Divisée de manière ridicule en trois parties qui sont en totale contradiction les unes avec les autres, la nouvelle mouture de Halloween a tôt fait de jeter aux oubliettes l’ensemble des éléments qui assuraient la réussite de l’oeuvre originale, à savoir : un scénario simple et efficace, un sens de l’atmosphère et du mystère, un montage serré et une économie de moyens et d’effets. N’ayant manifestement rien compris au film original, Rob Zombie fonce plutôt tête baissée dans la direction opposée, et propose au spectateur un véritable bulldozer hillbilly hystérique, sorte de continuation remâchée et caricaturale des pires moments de The Devil’s Rejects. Ainsi, les trente premières minutes constituent une tentative dérisoire de déplacer le mythe de Michael Myers dans l’univers simpliste et sordide du réalisateur, peuplé de white trash, de psychologie à cinq sous, de violence primaire et de vulgarité incessante. Faux prequel inséré avec une maladresse inouïe à même la matière du scénario original, cette première partie aura tôt fait d’offenser et de scandaliser les irréductibles fans de la version de 1978. En cherchant à expliquer lourdement les origines du mal destructeur de Michael Myers, Zombie livre en ouverture un segment pitoyable, parsemé de fautes de goût évidentes et d’une approche sociologique digne du niveau intellectuel d’un match de lutte. Si bien qu’après 30 minutes d’un insupportable carnage redondant et dénué de toute pertinence, on a déjà envie de quitter la salle. On n’est pourtant pas au bout de notre peine.

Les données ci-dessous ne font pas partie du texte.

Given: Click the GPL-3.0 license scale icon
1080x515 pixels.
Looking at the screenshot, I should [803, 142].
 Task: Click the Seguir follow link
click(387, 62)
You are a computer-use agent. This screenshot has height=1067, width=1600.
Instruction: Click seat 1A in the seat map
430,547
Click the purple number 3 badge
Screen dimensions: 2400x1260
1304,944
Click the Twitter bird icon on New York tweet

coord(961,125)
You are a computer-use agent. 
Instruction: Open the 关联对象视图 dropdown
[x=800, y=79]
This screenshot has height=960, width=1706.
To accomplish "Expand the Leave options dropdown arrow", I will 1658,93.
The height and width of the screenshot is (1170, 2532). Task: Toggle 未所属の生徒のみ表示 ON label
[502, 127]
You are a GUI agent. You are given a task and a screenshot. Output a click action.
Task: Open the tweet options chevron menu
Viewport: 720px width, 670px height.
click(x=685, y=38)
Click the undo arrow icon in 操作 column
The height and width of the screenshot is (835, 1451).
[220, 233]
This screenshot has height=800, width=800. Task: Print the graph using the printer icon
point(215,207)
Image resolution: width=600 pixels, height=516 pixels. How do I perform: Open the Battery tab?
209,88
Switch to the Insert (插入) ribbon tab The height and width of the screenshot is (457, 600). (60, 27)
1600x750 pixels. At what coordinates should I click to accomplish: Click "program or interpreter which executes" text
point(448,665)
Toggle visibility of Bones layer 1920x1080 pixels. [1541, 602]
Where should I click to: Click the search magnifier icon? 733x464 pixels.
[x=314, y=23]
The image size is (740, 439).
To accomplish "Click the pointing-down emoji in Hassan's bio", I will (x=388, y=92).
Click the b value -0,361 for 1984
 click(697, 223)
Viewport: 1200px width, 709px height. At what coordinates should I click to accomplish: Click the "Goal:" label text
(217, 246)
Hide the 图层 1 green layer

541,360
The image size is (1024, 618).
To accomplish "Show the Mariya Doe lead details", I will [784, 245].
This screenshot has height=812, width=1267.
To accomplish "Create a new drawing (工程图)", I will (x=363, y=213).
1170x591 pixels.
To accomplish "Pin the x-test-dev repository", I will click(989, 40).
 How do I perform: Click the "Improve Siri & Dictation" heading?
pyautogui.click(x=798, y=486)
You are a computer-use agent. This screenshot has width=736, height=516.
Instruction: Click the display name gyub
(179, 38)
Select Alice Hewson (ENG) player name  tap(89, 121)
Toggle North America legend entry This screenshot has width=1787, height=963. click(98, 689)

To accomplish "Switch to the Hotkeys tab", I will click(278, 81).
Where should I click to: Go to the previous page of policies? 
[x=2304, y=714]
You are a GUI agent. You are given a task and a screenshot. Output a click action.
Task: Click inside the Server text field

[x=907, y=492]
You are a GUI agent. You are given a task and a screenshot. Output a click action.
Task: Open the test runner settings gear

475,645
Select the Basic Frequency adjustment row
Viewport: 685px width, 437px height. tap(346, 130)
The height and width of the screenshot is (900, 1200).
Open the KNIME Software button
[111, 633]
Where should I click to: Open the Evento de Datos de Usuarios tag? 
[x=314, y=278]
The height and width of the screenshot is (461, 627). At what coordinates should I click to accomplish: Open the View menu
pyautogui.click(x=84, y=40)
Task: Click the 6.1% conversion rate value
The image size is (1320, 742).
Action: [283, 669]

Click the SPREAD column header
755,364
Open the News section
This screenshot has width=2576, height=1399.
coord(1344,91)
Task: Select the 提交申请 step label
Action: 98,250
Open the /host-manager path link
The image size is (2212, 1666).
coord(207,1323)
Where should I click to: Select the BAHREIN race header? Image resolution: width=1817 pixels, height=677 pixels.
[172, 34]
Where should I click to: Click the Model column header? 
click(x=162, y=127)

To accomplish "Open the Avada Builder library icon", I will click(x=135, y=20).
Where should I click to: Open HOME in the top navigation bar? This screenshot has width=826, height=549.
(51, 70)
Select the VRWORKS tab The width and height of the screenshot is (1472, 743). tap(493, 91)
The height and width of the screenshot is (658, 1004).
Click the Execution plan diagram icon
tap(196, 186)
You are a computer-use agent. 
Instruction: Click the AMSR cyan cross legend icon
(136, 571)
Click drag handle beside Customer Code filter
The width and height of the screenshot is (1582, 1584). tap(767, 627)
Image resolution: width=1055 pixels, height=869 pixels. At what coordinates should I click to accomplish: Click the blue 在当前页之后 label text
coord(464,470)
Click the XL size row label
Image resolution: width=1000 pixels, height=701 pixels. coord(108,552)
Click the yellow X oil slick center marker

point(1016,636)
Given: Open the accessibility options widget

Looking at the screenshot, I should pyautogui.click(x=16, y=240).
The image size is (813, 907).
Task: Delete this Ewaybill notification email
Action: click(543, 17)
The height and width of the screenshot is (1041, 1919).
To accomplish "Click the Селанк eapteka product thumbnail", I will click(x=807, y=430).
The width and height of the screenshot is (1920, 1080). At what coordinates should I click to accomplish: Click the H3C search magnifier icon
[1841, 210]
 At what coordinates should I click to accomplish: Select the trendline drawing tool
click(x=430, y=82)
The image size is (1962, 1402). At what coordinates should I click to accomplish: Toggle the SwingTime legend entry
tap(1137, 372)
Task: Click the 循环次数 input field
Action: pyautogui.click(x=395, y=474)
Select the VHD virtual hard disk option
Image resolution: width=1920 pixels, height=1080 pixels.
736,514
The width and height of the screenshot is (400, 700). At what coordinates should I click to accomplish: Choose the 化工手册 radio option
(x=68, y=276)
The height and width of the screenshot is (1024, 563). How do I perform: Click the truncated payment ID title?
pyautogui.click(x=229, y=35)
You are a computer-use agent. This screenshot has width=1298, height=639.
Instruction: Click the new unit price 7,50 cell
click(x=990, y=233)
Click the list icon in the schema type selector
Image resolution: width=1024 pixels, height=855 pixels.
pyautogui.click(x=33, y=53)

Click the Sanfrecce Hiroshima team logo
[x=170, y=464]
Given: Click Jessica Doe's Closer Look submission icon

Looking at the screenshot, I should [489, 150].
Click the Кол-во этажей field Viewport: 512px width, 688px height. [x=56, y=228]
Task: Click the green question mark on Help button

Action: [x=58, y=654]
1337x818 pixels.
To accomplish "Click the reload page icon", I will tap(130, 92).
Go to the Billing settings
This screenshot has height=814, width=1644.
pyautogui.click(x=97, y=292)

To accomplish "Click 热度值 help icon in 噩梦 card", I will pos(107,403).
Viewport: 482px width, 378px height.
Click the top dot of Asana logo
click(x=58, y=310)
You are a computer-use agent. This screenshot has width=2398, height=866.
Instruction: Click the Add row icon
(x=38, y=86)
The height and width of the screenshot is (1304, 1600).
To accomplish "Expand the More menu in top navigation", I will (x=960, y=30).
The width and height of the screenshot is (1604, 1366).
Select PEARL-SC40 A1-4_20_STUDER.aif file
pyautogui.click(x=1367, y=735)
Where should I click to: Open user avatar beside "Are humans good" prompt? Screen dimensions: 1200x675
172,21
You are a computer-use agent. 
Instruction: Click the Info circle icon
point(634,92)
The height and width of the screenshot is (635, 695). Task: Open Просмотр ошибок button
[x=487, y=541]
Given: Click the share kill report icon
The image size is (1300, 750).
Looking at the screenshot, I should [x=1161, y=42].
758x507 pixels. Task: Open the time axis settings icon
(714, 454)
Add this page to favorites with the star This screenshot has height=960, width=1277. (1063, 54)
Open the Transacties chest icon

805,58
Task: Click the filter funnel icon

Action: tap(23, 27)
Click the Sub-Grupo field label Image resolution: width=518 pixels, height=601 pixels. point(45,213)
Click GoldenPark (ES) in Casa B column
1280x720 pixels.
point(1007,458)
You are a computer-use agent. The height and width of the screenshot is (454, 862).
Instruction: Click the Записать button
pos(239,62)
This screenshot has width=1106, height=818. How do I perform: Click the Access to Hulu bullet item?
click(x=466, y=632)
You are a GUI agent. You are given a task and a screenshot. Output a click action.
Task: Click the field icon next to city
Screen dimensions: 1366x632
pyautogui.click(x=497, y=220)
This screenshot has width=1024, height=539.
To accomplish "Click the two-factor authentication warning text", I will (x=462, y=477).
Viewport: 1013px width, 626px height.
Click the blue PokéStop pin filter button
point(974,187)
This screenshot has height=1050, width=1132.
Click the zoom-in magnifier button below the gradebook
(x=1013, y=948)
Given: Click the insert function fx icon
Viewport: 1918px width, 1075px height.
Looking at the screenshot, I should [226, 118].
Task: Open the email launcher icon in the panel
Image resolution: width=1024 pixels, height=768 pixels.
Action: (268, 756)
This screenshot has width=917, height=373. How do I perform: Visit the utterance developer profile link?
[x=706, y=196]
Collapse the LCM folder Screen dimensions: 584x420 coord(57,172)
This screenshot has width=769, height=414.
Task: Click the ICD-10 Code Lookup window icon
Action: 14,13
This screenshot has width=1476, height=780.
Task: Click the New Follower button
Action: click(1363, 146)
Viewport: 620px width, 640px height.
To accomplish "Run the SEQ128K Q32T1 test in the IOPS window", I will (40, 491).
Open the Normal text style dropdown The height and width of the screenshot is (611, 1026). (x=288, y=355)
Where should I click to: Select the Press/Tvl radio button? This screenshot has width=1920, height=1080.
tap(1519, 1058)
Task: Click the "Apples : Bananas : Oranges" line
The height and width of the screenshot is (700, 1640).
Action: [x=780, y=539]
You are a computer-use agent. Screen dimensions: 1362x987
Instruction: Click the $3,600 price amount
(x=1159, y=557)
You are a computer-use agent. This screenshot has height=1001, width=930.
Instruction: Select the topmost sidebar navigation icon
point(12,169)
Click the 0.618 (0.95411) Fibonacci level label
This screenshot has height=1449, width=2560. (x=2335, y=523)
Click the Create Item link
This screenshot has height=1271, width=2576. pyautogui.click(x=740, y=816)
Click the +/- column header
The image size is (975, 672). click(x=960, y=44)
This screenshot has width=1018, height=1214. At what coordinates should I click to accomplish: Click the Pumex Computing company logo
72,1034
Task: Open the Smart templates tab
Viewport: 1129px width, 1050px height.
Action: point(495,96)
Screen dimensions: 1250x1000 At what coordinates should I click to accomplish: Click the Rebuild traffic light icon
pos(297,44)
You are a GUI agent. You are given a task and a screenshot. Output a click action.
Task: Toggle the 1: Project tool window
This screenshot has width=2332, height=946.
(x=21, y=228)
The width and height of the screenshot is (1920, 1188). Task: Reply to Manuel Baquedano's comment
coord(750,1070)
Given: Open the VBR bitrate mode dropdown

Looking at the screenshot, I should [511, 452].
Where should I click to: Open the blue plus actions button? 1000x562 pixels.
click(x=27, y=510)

Ayant passé le premier tiers de son film à digresser de manière lourde et interminable autour de ses sempiternelles thématiques bourrées de clichés et avoir enchaîné avec une deuxième partie, brève mais elle aussi totalement ratée, portant sur l’internement de Michael Myers, Zombie semble tout à coup décider de véritablement s’atteler à son idée de remake. Il était temps – mais en fait, il est déjà trop tard. Le troisième acte deviendra ainsi soudainement beaucoup plus fidèle au scénario original de Carpenter et de Debra Hill – du moins, à une version racoleuse et passée au mélangeur, à haute vitesse puisqu’il reste peu de temps au compteur. Après avoir fait des pieds et des mains pour déporter Halloween dans son univers à lui, Zombie se contente tout à coup de recréer les scènes, sans vision d’ensemble et avec un manque de cohésion digne d’un débutant. À partir de là, le film se transforme en un patchwork accéléré et aléatoire qui reprend tous les éléments de l’original et les transforme en une pâte indigeste. Certaines scènes sont identiques, d’autres ajoutées ou transformées, mais elles sont toutes dénuées de la moindre qualité cinématographique et du plus essentiel sens du suspense et de la terreur. Au lieu de cela, Zombie nous offre un carnage sans âme, asséné par un colosse muet primitif et ridicule qui est totalement en contradiction avec la vaine tentative d’humanisation de son personnage effectuée en première partie. Un tel manque de cohérence laisse pantois.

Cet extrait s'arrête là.